Hace unas semanas participé, como alumna, en un taller de improvisación de jazz. No tenía mayores pretensiones, solo quería entender cuál es la alquimia que hace posible la magia de la música improvisada y cómo aplicarla a mi violonchelo.
Supe del taller porque mi amigo Fabio Cristancho era uno de los maestros invitados y lo vi anunciado en sus redes sociales. “¿Será que puedo participar?”, le pregunté. “Yo sólo toco el chelo para mí, no profesionalmente. Además, llevo treinta años sin asistir a una clase de música”, le dije. “Claro que puedes, cumples con todos los requisitos, lo único que tienes que hacer es intentarlo”, respondió él. Lo dijo y su frase me quedó retumbando en el corazón.
Me presenté y fui aceptada. El taller, organizado por el programa ‘Es Cultura Local’, del Distrito, y dirigido por la maestra Diana Palacios Zúñiga, estaba planteado como un espacio para fortalecer al sector cultural de Chapinero, en Bogotá. Los asistentes eran estudiantes de música de las universidades de la localidad y personas vinculadas profesionalmente a la actividad musical de la zona. Desde el primer compás entendí que iba a ser difícil para mí.
Lo intenté. Volví a estudiar como en otras épocas y mi escritorio se llenó de ejercicios de armonía, el ingrediente secreto del jazz.

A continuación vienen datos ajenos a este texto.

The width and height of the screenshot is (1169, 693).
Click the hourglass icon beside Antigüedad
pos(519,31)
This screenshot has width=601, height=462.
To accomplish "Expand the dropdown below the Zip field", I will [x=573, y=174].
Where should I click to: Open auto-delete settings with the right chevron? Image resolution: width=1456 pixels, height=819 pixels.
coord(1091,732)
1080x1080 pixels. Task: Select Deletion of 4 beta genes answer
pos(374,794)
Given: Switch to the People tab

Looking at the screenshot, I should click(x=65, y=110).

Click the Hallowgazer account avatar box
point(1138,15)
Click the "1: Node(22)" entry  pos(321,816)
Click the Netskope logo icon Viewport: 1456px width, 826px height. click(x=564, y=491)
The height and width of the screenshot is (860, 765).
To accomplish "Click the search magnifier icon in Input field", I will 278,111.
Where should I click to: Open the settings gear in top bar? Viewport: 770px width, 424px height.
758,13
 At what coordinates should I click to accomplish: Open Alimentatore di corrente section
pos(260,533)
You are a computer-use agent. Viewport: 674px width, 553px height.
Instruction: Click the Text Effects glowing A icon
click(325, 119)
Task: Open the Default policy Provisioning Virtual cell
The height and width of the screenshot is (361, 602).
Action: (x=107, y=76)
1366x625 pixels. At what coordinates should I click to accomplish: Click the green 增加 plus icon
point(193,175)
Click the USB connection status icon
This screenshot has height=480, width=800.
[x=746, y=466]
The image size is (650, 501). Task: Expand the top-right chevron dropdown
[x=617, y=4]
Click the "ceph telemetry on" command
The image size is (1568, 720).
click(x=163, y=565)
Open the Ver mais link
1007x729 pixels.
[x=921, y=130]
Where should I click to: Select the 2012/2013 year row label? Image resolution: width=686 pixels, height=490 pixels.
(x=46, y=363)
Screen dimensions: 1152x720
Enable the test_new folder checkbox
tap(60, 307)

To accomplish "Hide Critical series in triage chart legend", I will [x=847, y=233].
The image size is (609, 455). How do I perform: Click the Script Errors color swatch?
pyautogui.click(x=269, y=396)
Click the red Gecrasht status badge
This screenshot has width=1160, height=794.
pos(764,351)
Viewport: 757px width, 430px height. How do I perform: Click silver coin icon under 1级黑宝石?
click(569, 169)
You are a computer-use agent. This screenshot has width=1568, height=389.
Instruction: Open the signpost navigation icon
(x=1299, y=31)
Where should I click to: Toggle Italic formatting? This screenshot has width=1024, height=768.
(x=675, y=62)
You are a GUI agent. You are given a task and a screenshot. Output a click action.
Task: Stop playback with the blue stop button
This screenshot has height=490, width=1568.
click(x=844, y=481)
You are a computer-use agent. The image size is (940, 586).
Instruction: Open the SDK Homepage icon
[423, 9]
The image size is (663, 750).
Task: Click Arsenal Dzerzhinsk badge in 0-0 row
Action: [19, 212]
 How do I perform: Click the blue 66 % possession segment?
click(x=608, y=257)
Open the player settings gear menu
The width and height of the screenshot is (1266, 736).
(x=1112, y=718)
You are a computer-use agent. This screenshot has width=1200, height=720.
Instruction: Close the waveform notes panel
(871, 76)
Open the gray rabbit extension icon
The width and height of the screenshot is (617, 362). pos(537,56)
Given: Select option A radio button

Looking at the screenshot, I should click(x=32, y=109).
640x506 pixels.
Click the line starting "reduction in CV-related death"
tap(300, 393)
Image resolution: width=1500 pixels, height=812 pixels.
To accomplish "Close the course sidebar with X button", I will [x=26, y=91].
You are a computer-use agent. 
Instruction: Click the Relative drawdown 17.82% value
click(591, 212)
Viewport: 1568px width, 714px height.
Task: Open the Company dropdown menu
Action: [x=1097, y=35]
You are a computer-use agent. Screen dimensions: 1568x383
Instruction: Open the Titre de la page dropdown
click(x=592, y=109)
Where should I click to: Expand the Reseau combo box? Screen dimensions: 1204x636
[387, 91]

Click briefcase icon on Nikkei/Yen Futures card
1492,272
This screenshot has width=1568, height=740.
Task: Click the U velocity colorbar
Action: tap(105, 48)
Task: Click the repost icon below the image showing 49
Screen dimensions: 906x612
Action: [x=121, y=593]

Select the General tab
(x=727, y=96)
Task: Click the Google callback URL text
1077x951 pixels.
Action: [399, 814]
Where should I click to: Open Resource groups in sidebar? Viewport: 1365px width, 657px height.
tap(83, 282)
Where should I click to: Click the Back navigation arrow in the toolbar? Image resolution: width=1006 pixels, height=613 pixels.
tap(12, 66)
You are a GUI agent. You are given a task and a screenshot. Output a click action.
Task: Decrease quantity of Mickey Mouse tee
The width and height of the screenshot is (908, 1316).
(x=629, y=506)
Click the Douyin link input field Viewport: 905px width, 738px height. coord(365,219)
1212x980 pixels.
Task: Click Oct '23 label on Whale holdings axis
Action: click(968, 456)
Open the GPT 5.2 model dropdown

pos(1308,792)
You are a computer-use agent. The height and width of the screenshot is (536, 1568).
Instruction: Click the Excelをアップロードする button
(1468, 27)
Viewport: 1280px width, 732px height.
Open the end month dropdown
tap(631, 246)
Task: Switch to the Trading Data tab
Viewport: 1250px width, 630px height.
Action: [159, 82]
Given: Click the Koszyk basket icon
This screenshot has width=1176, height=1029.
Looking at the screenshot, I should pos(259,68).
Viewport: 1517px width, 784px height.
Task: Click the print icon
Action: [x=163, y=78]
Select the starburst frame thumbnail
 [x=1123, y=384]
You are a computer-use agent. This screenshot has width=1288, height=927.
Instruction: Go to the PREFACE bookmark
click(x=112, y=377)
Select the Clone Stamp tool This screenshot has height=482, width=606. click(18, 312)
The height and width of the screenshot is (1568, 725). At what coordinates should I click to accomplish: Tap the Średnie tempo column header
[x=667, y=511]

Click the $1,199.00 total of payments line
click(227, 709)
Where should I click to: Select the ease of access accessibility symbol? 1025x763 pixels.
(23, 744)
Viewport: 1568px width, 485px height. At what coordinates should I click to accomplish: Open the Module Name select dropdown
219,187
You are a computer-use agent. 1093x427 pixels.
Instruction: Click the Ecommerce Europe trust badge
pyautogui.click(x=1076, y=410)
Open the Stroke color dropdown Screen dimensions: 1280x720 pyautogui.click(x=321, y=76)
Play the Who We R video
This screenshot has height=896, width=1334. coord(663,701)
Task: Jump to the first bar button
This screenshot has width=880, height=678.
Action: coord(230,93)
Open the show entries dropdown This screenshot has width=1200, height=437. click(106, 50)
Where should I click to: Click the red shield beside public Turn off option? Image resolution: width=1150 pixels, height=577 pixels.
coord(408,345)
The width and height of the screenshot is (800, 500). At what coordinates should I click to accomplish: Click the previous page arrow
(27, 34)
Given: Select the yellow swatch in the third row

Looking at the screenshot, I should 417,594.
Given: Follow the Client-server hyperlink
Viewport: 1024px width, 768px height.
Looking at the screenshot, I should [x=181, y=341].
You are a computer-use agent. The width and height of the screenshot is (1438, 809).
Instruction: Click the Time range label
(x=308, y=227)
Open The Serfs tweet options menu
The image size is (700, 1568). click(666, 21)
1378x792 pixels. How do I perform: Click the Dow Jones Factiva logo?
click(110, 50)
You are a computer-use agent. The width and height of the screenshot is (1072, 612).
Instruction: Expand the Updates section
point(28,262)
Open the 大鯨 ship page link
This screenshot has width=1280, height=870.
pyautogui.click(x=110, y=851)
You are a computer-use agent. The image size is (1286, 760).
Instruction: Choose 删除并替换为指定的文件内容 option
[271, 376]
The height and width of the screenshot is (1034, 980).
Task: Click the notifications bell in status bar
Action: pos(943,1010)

El principio que subyace a la improvisación es sencillo, el compositor construye una base con acordes y si el intérprete sabe descifrarla, puede tocar su propia melodía sobre esa estructura; lo complejo es saber descifrarla. En el taller confirmé que no hay nada más planificado que la improvisación musical; para hacerlo fluidamente se requiere de un conocimiento profundo de cada pieza.
Ya habíamos avanzado varias sesiones, cuando Fabio dijo: “Les tengo una noticia buena y una mala, y son la misma”. Todos nos miramos expectantes. “Vamos a tocar Spain, de Chick Corea”, remató. Puso la grabación y quedamos fríos, era endemoniadamente difícil. “Es una noticia mala, porque tienen que estudiar mucho; pero es una noticia buena, porque después de aprenderla todo lo demás le va a parecer fácil”, dijo. No pude evitar reírme. “No hay la más mínima posibilidad de que yo pueda tocar eso”, respondí. “Lo maravilloso del jazz es que permite que músicos de todos los niveles toquen al tiempo, según su capacidad; solo tienes que intentarlo”, insistió.
Durante tres semanas solo pude pensar en cómo tocar esos 56 compases. Hice de todo y todas las veces me pareció imposible. Escuché varias versiones y toqué distintos arreglos; lo toqué lento, pero al ensayar a la velocidad real siempre fracasaba. De tanto, tanto insistir, un día lo logré. Todavía no sé cómo ocurrió, solo sé que el empeño desató la magia. El día de la presentación, mientras tocaba Spain junto a mis compañeros, entendí que esa había sido la lección más importante del taller. No todos los intentos desembocan en logros, pero está claro que no hay manera de lograrlo si ni siquiera lo probamos. Que nunca, nunca, se nos acaben las ganas de intentar.